**What the exercise asks**
Look through the records below and say how many lines include "click". Give only that number.

**Data**
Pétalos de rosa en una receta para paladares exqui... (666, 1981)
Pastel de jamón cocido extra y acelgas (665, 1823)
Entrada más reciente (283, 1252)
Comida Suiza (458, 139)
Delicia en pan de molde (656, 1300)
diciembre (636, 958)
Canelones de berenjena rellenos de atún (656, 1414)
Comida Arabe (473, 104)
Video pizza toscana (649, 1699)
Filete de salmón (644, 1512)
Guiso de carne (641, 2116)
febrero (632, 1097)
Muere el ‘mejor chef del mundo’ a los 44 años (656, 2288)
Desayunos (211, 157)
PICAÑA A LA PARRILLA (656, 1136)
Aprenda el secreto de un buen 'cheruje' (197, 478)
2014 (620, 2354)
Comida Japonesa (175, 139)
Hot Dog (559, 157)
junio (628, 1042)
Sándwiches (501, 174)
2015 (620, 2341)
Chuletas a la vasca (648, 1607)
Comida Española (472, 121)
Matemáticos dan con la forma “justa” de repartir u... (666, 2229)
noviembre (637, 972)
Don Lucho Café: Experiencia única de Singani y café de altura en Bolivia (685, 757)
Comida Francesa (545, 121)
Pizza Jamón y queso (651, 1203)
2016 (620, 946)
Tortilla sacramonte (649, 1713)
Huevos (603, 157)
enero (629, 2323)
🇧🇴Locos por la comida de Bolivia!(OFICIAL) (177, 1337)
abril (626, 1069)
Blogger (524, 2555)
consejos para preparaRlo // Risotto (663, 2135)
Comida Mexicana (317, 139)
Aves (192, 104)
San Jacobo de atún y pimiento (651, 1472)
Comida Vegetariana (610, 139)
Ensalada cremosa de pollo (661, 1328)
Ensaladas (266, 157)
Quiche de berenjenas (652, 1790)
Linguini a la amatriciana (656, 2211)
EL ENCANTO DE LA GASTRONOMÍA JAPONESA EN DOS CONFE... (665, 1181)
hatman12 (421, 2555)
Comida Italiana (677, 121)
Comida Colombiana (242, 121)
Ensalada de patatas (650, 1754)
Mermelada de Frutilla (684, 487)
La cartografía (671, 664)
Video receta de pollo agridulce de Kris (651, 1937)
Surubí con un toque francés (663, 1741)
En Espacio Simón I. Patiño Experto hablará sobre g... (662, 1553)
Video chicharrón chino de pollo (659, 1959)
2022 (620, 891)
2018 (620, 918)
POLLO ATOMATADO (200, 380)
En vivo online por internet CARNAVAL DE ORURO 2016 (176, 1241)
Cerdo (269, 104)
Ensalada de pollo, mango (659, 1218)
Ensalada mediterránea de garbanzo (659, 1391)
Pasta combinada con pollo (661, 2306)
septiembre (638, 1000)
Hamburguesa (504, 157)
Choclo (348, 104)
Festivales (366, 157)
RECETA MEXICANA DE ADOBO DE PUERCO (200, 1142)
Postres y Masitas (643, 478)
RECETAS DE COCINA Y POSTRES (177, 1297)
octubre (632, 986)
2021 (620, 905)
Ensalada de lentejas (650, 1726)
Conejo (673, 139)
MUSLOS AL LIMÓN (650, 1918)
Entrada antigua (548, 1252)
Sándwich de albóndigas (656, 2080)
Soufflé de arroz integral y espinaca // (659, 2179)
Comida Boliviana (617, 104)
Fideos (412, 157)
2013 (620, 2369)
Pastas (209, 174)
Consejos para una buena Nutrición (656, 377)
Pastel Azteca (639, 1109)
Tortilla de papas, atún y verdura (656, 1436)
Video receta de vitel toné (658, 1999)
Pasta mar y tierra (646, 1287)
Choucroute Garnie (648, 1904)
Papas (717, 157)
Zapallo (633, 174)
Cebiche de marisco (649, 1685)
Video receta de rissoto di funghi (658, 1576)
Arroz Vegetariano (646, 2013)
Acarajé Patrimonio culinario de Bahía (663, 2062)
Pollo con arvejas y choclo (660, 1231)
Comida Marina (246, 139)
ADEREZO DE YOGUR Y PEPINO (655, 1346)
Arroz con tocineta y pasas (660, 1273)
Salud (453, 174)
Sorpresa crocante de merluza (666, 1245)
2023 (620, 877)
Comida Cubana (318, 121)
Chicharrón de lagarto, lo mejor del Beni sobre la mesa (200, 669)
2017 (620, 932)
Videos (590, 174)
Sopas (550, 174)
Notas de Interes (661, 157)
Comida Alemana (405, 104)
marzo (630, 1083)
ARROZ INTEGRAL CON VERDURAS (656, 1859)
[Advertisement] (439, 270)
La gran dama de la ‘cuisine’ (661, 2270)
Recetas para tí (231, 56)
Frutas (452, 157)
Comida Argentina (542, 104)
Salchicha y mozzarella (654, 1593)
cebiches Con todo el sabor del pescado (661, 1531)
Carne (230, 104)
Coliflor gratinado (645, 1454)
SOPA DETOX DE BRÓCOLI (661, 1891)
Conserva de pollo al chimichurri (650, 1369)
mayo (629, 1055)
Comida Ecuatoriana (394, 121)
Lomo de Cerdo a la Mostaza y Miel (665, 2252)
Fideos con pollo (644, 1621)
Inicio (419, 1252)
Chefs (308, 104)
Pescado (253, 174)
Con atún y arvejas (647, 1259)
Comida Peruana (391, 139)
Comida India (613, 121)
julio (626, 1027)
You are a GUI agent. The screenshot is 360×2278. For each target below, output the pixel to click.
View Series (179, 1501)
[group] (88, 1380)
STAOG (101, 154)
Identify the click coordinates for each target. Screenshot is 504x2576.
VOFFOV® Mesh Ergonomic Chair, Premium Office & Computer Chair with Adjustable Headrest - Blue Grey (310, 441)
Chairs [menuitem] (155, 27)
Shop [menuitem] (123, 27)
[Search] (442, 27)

**Response to this task**
2